YOUR OBJECTIVE: Please retype the entries from the line with "Viewport: 900px width, 557px" up to and including the last line of the entries.

________________________

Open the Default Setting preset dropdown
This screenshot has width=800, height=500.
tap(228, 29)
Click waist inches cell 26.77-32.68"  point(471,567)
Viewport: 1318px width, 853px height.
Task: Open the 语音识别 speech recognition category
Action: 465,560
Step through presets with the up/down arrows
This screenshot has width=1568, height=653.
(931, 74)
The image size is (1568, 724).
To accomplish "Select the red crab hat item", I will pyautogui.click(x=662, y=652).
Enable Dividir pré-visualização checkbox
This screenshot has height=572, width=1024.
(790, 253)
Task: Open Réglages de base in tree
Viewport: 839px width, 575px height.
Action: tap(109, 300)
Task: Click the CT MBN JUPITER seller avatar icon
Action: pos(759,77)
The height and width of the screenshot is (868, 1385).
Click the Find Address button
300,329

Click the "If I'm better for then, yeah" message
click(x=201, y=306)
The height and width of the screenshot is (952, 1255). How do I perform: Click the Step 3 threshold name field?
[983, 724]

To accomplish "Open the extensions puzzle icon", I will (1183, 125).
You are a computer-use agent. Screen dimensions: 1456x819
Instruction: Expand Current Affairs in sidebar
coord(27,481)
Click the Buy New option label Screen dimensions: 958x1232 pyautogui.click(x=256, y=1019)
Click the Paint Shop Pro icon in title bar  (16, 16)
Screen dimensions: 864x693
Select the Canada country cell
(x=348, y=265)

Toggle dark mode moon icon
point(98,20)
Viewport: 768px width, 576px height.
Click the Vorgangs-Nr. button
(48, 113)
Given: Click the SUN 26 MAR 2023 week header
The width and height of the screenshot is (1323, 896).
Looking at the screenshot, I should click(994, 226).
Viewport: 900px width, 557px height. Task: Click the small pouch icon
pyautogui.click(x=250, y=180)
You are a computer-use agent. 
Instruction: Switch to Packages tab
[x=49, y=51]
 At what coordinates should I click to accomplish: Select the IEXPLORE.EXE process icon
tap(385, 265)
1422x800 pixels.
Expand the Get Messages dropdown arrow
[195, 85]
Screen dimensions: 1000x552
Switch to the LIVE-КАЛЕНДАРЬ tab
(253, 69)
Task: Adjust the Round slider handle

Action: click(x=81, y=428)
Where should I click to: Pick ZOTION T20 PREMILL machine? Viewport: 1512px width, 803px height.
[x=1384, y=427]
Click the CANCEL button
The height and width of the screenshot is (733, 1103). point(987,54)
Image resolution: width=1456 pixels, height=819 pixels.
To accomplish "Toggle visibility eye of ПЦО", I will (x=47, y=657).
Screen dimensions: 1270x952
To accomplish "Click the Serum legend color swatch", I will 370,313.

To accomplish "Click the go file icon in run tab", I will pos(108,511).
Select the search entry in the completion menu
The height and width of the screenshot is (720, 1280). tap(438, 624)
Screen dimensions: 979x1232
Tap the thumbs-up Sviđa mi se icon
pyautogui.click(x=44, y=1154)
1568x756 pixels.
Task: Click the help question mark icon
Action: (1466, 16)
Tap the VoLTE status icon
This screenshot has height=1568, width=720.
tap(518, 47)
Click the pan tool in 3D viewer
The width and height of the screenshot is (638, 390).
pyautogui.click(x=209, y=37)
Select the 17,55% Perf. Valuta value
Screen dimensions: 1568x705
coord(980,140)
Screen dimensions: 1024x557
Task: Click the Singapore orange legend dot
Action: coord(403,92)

________________________

OUTPUT OF THE TASK:
Viewport: 900px width, 557px height. Task: Click the small pouch icon
pyautogui.click(x=250, y=180)
You are a computer-use agent. 
Instruction: Switch to Packages tab
[x=49, y=51]
 At what coordinates should I click to accomplish: Select the IEXPLORE.EXE process icon
tap(385, 265)
1422x800 pixels.
Expand the Get Messages dropdown arrow
[195, 85]
Screen dimensions: 1000x552
Switch to the LIVE-КАЛЕНДАРЬ tab
(253, 69)
Task: Adjust the Round slider handle

Action: click(x=81, y=428)
Where should I click to: Pick ZOTION T20 PREMILL machine? Viewport: 1512px width, 803px height.
[x=1384, y=427]
Click the CANCEL button
The height and width of the screenshot is (733, 1103). point(987,54)
Image resolution: width=1456 pixels, height=819 pixels.
To accomplish "Toggle visibility eye of ПЦО", I will (x=47, y=657).
Screen dimensions: 1270x952
To accomplish "Click the Serum legend color swatch", I will 370,313.

To accomplish "Click the go file icon in run tab", I will pos(108,511).
Select the search entry in the completion menu
The height and width of the screenshot is (720, 1280). tap(438, 624)
Screen dimensions: 979x1232
Tap the thumbs-up Sviđa mi se icon
pyautogui.click(x=44, y=1154)
1568x756 pixels.
Task: Click the help question mark icon
Action: (1466, 16)
Tap the VoLTE status icon
This screenshot has height=1568, width=720.
tap(518, 47)
Click the pan tool in 3D viewer
The width and height of the screenshot is (638, 390).
pyautogui.click(x=209, y=37)
Select the 17,55% Perf. Valuta value
Screen dimensions: 1568x705
coord(980,140)
Screen dimensions: 1024x557
Task: Click the Singapore orange legend dot
Action: coord(403,92)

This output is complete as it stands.